Prepare connectivity matrices in the tangent space representation for each fold of cross-validation.

**Steps**:

**Initialization**: The `connectivity_list` is created to store tangent space representations for each split.

**Cross-validation Loop**:
Iterates through each fold defined by n_folds.
Initializes lists to store training and validation time series data (`X_train_time_series`, `X_val_time_series`) and their corresponding labels (`y_train`, `y_val`).

**Site-Specific Aggregation**:
For each site, the function aggregates data while excluding the predefined `test_site` for external testing.
Training and validation data are selected based on indices for the current split.

**Tangent Space Representation**:
The estimate_tangent_space function is applied to the training data to extract the tangent space representation, which is then appended to `connectivity_list`.
**Output**:

A list of tangent space representations (`connectivity_list`) for training data across all cross-validation folds.

In [12]:
connectivity_list = []

for atlas in range(len(atlases)):
    connectivities = []
    # Perform cross-validation across all splits
    for split in range(n_folds):
        print(f"\n--- Split {split + 1} ---")

        # Initialize lists for training and validation data
        X_train_time_series, X_val_time_series = [], []
        y_train, y_val = [], []

        # Aggregate data from all sites except the test site
        for site in sites:
            if site == test_site:  # Skip the test site
                continue

            # Add training data for the current split
            X_train_time_series.extend(
                atlas_time_series[atlas][site][idx] for idx in train_indices[site][split]
            )

+===+

In the cross-validation description, which function is applied to the training data to extract the tangent space representation?

+===+

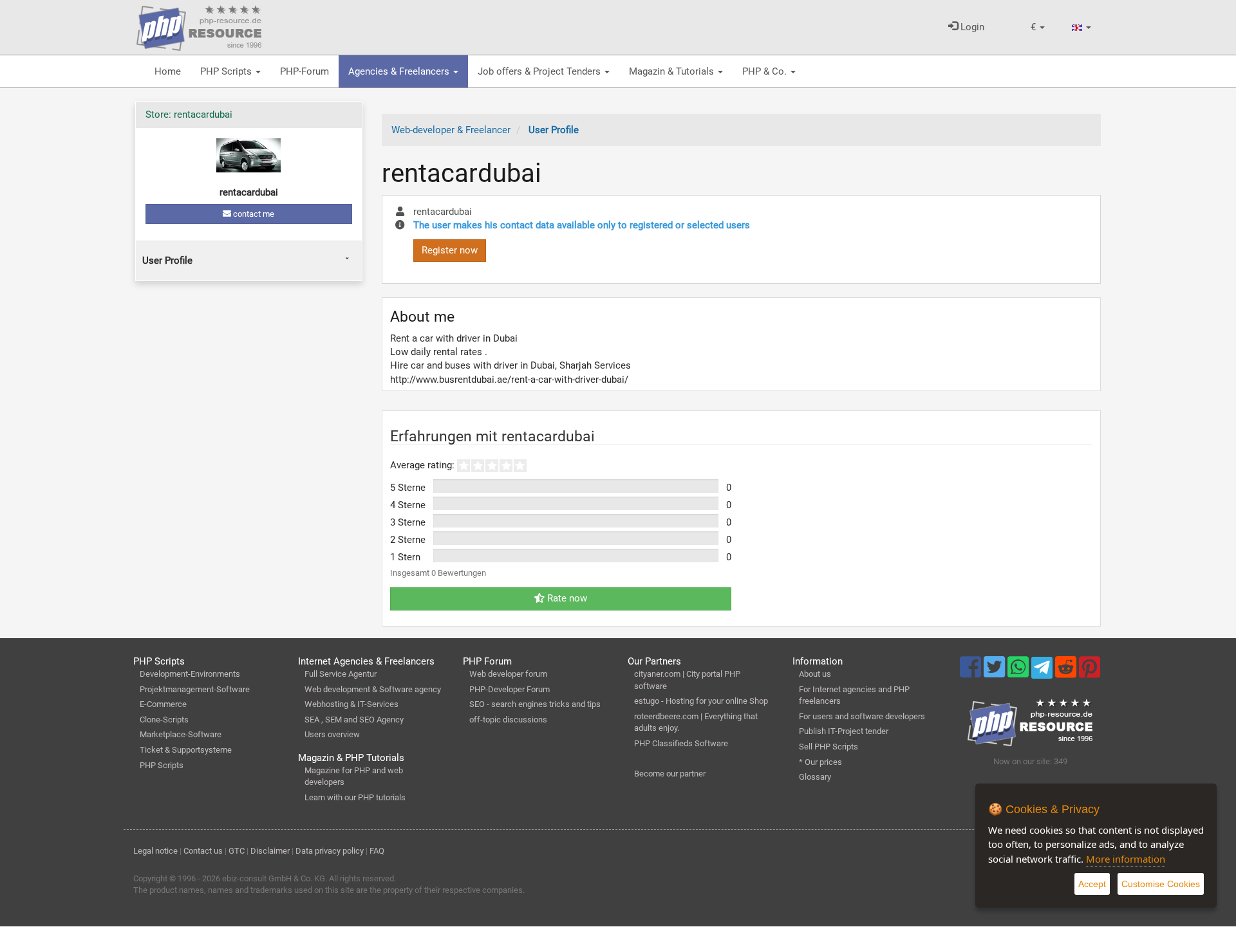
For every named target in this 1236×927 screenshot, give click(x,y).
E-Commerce (163, 704)
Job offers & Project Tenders (540, 71)
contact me (252, 214)
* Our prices (820, 762)
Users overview (332, 734)
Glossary (815, 777)
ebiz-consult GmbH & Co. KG (273, 878)
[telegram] (1043, 671)
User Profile (167, 260)
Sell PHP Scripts (828, 746)
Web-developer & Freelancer (450, 130)
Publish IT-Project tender (843, 731)
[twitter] (995, 673)
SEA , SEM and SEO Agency (354, 719)
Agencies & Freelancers (400, 71)
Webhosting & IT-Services (351, 704)
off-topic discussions (508, 719)
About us (815, 674)
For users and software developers (862, 716)
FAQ (377, 851)
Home (167, 71)
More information (1125, 858)
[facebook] (972, 673)
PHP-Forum (304, 71)
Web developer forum (508, 674)
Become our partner (670, 773)
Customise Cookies (1160, 884)
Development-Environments (190, 674)
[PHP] (199, 26)
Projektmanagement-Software (195, 689)
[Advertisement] (249, 386)
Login (971, 27)
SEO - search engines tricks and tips (535, 704)
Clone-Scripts (164, 719)
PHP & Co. (765, 71)
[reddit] (1067, 673)
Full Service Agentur (340, 674)
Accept (1092, 884)
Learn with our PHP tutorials (355, 797)
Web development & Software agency (372, 689)
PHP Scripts (227, 71)
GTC (237, 851)
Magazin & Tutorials (672, 71)
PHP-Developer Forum (509, 689)
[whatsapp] (1019, 673)
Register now (450, 250)
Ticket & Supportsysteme (186, 750)
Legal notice (155, 851)
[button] (1037, 27)
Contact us (203, 851)
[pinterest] (1089, 673)
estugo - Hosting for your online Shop (701, 701)
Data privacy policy (329, 851)
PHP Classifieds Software (681, 743)
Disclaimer (270, 851)
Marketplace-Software (180, 734)
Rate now (566, 598)
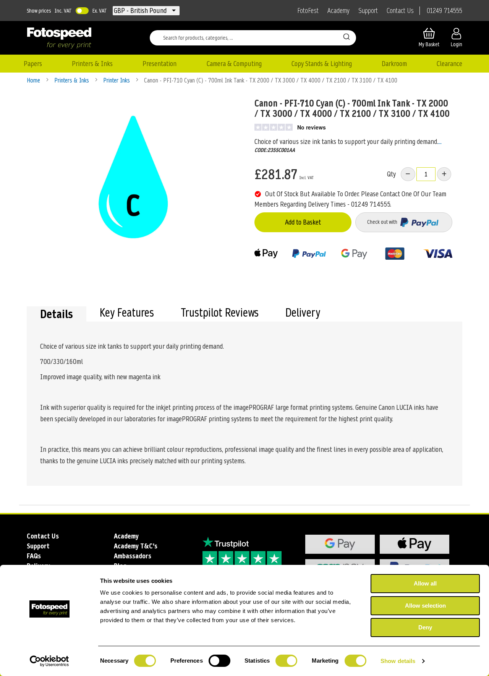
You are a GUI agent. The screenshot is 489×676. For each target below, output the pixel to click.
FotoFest (308, 10)
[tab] (56, 314)
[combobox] (253, 37)
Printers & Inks (72, 80)
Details (56, 314)
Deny (425, 627)
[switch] (219, 661)
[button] (141, 10)
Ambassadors (132, 556)
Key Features (127, 313)
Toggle (82, 10)
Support (368, 10)
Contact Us (400, 10)
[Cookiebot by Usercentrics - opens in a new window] (49, 661)
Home (34, 80)
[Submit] (346, 36)
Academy (338, 10)
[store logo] (59, 38)
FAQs (34, 556)
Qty (391, 174)
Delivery (302, 313)
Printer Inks (117, 80)
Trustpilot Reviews (220, 313)
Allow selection (425, 605)
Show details (398, 661)
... (440, 141)
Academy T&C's (135, 546)
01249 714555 (444, 10)
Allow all (425, 583)
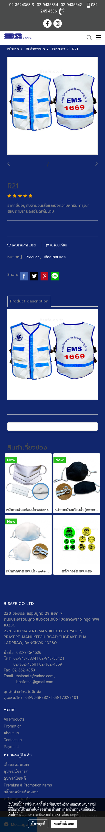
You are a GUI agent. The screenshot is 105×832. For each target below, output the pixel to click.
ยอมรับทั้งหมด (64, 823)
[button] (88, 37)
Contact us (13, 740)
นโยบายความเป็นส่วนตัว (36, 814)
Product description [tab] (29, 301)
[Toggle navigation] (98, 37)
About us (11, 733)
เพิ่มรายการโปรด (23, 245)
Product (33, 257)
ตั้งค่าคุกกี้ (38, 823)
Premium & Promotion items (28, 785)
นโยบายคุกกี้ (70, 814)
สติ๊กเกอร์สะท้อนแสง (21, 792)
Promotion (12, 726)
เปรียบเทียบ (58, 245)
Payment (11, 746)
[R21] (52, 106)
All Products (14, 719)
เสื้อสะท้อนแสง (55, 257)
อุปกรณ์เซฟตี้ (15, 778)
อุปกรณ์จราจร (16, 771)
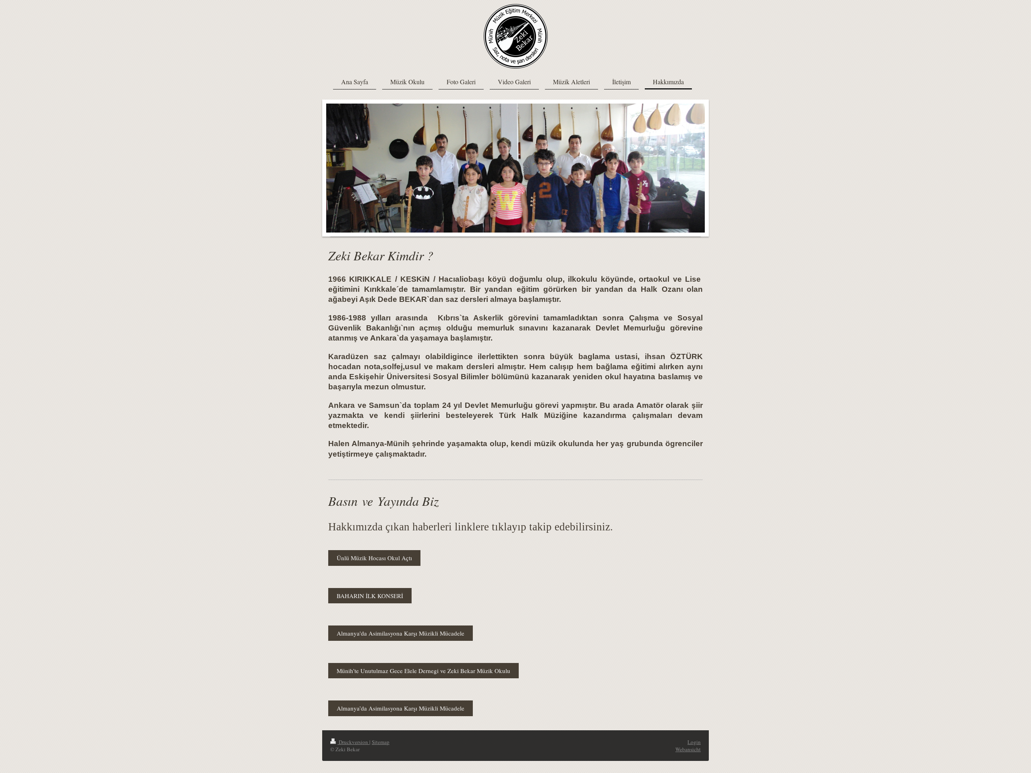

+===+

- **Result for this exercise**: The `estimate_tangent_space` function.